▶ **Task description**
Retype without change the lines from the one containing "Click the MISA CUKCUK app logo" through the one containing "Image resolution: width=1188", both included, and nothing else.
>> Start Dataset rows
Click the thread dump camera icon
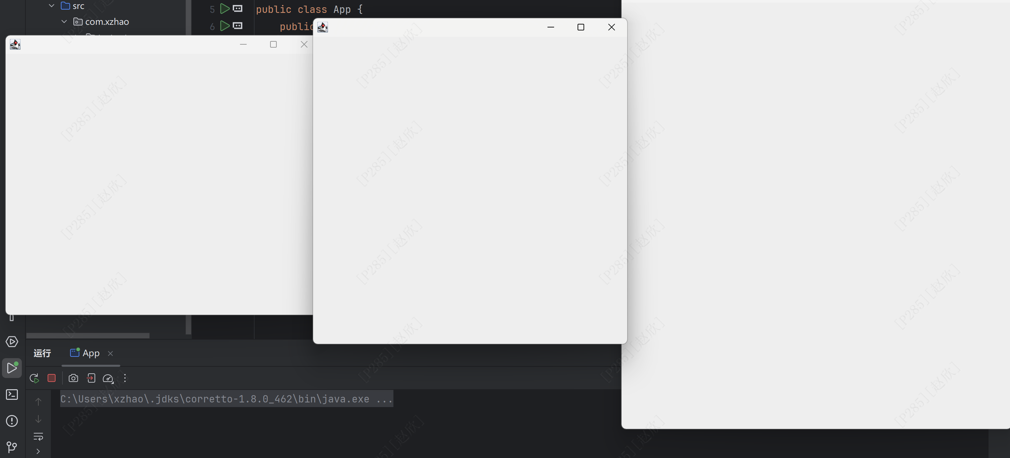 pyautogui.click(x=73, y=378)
>> End Dataset rows
>> Start Dataset rows
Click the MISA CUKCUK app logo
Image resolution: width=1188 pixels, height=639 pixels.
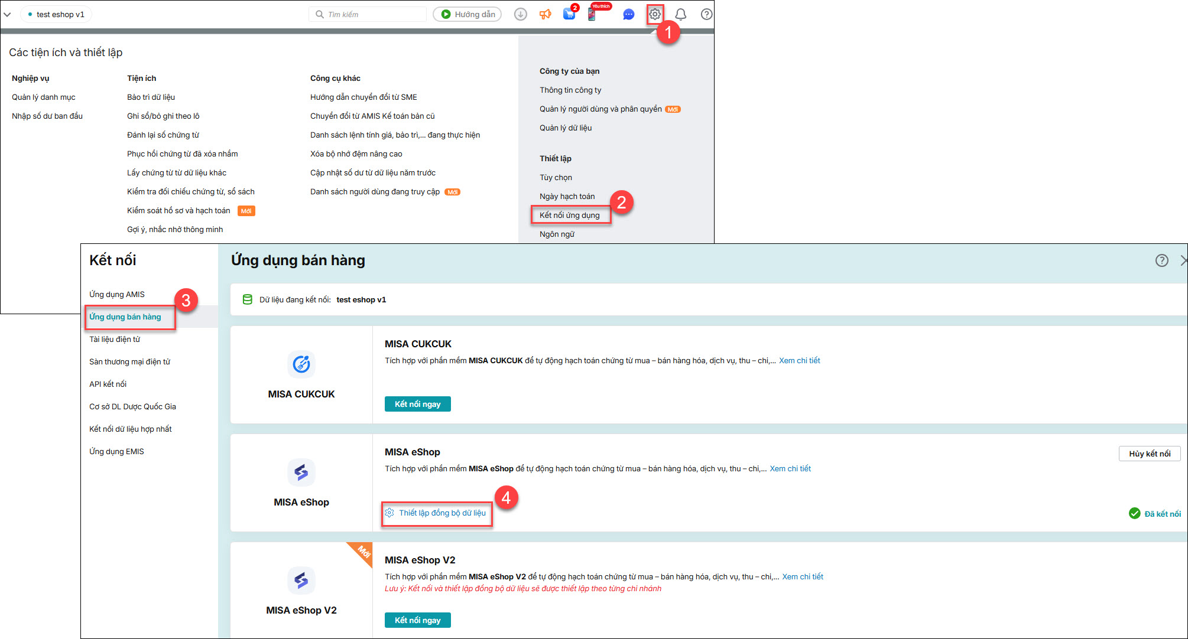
>> End Dataset rows
>> Start Dataset rows
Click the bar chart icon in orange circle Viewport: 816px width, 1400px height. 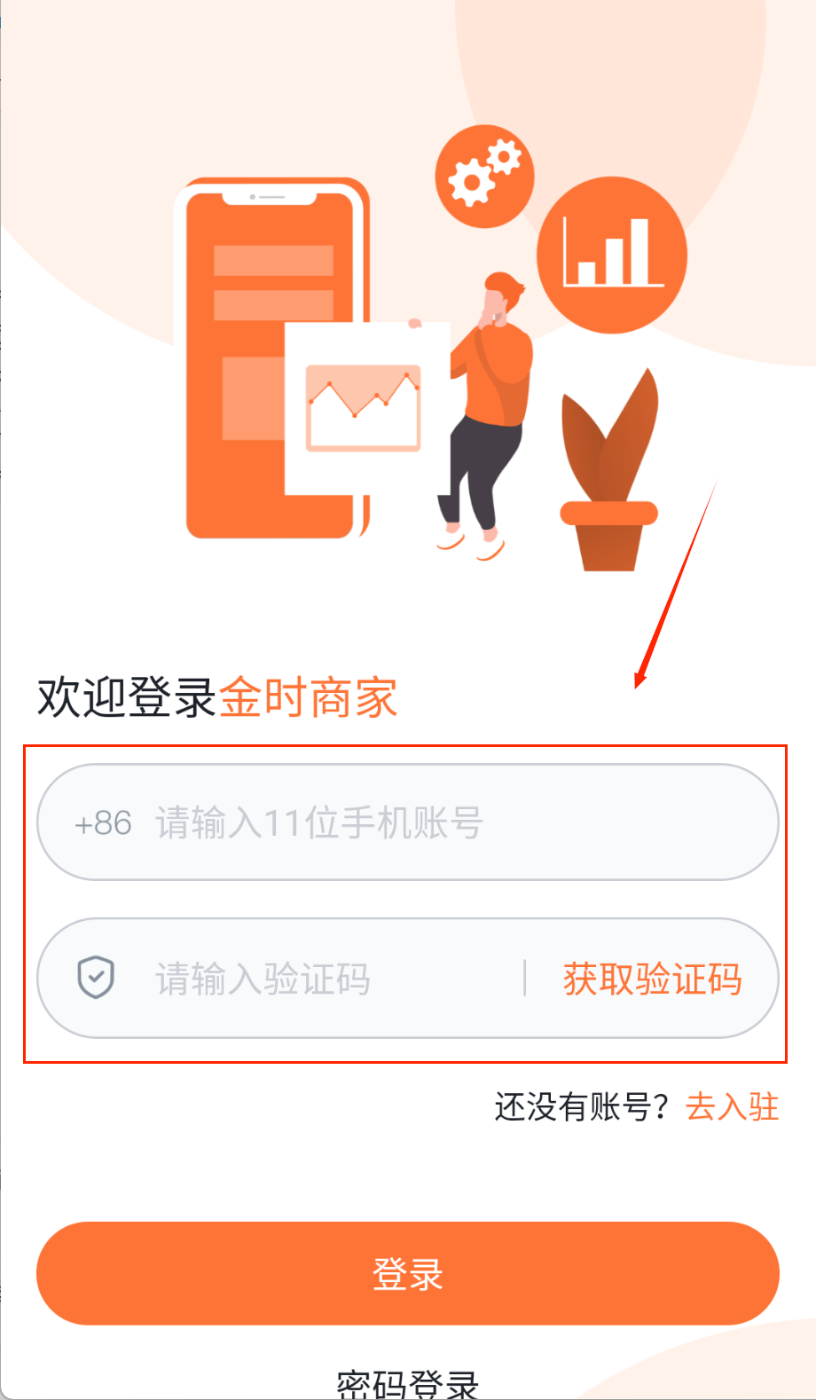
>> End Dataset rows
▶ **Expected output**
Click the MISA CUKCUK app logo
Image resolution: width=1188 pixels, height=639 pixels.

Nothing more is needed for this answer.